Selain tantangan disiplin diri, faktor finansial dan pembagian waktu dengan keluarga juga menjadi ujian tersendiri. Namun, ia berhasil melaluinya berkat manajemen jadwal yang konsisten serta dukungan penuh dari para pembimbing dan penguji di Universitas Islam An-Nur Lampung.

Sarpendi juga sangat merekomendasikan sistem pembelajaran hybrid yang diterapkan di Uninur Lampung. Menurutnya, sistem ini adalah solusi bagi para pekerja dan pendidik karena memberikan fleksibilitas tanpa mengabaikan kualitas dan tuntutan akademik dari kementerian.

"Sistem hybrid ini sangat membantu sekali bagi kami para pekerja. Universitas Islam An-Nur Lampung memberikan kemudahan dan solusi melalui program ini, sehingga proses pendidikan yang kami jalankan itu tidak terasa berat," ungkap Dosen Tetap UIN Lampung tersebut.

Ia juga menyampaikan rasa terima kasih mendalam kepada Rektor Uninur Lampung, Abah K.H. Prof. Dr. Andi Warisno, M.Pd. Sarpendi menilai sang Rektor selalu memberikan motivasi dan instruksi kepada para pembimbing agar siap siaga melayani mahasiswa tanpa mempersulit proses birokrasi bimbingan.

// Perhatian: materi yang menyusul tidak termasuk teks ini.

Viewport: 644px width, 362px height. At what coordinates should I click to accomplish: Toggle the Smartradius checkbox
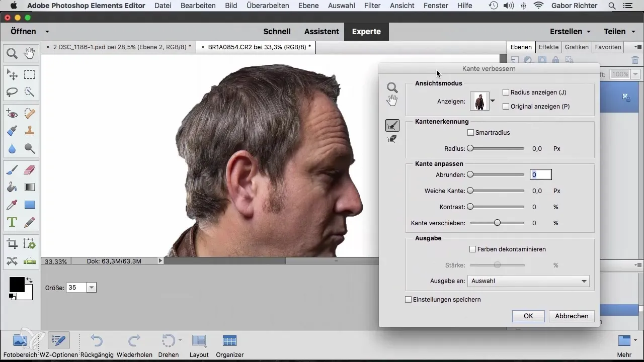click(471, 133)
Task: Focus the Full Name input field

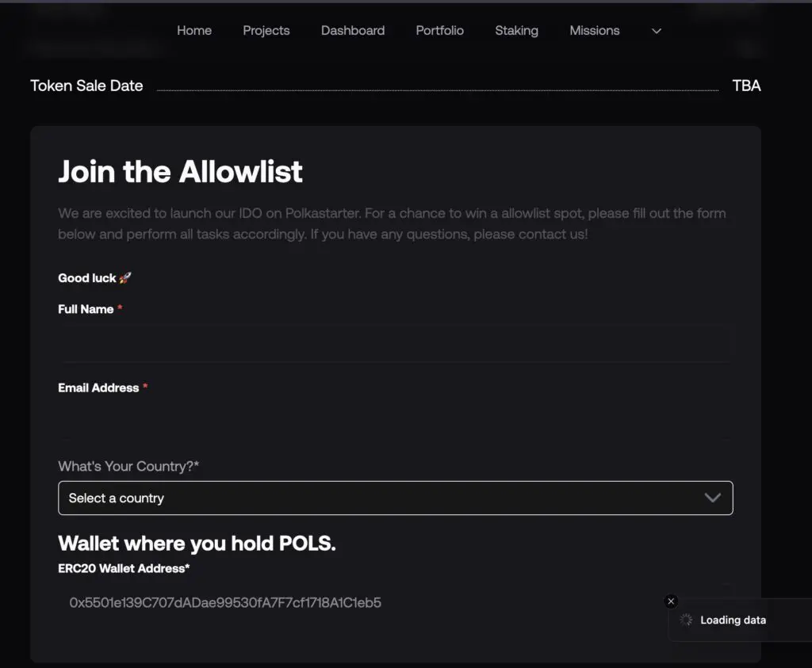Action: [x=395, y=342]
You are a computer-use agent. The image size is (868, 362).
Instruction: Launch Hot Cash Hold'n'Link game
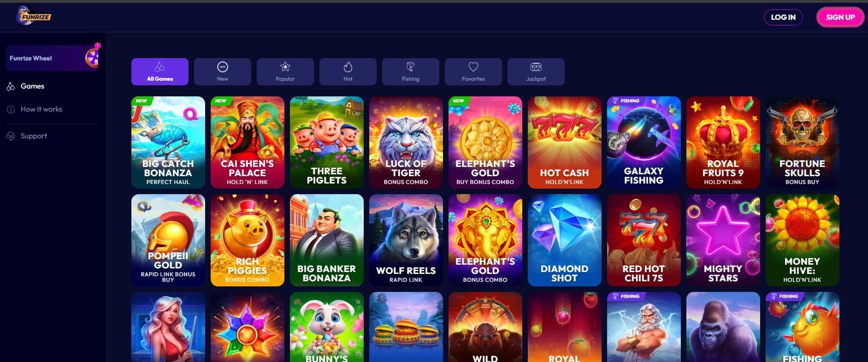pos(565,142)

Sebagai dosen profesional yang telah bersertifikasi sejak 2023, Sarpendi berkomitmen untuk merealisasikan ilmunya di kampus tempatnya mengajar serta masyarakat luas. Ia berencana menjadi mentor bagi lembaga pendidikan yang membutuhkan pendampingan strategis untuk meningkatkan kualitas pendidikan.

Menutup keterangannya, Sarpendi memberikan pesan kuat bagi mahasiswa lainnya, "Teruslah berproses dengan baik karena proses membawa menuju sukses. Kurangi atau hilangkan banyak protes karena itu akan menghambat sukses. Berhenti kita ditumbur orang, apalagi mundur pasti kita hancur."